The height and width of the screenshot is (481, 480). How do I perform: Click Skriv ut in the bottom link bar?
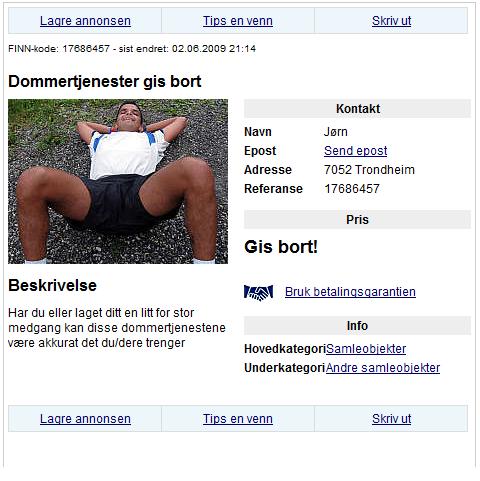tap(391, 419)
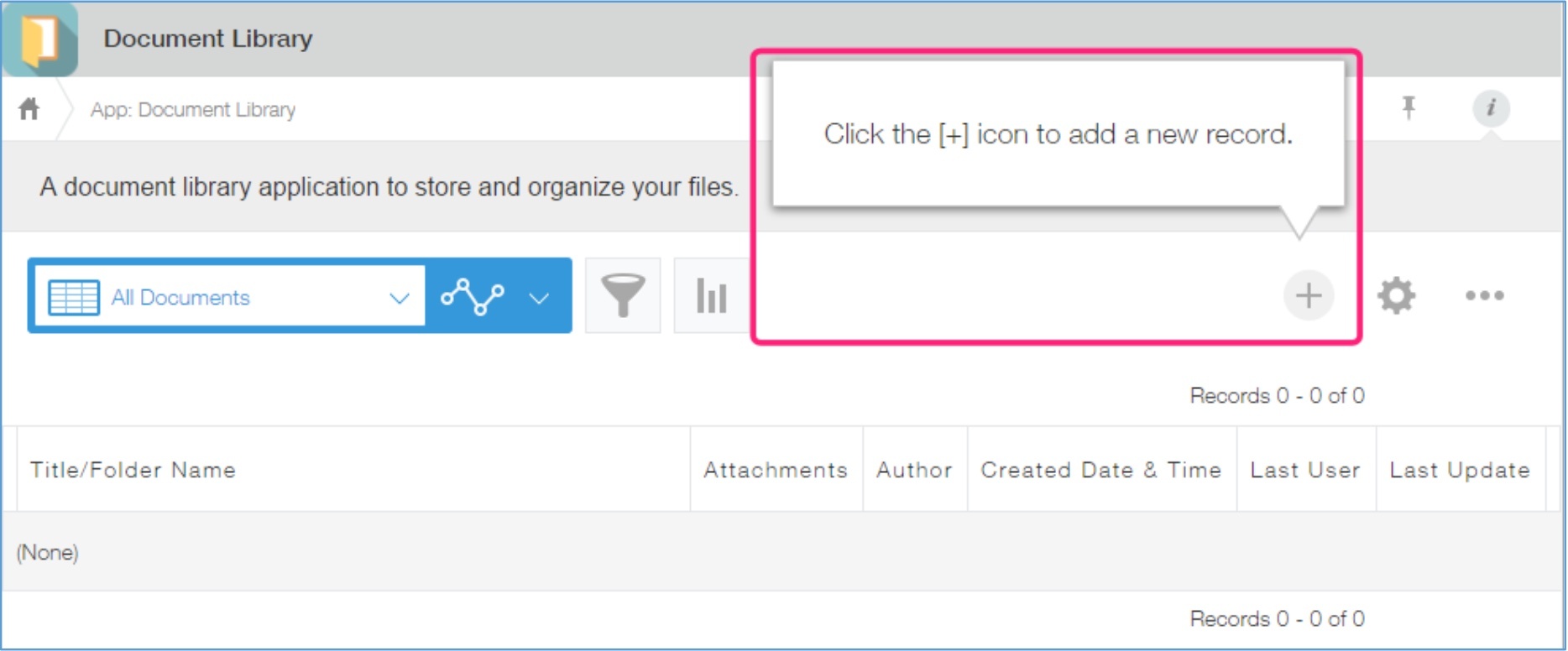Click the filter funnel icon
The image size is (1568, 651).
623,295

+ + +

**What you have to do**
Copy out the entries exactly. No pictures.

**Reply to the exercise**
The height and width of the screenshot is (481, 480). How do I perform: Click Skriv ut in the bottom link bar?
tap(391, 419)
Click the filter funnel icon
The image size is (1568, 651).
623,295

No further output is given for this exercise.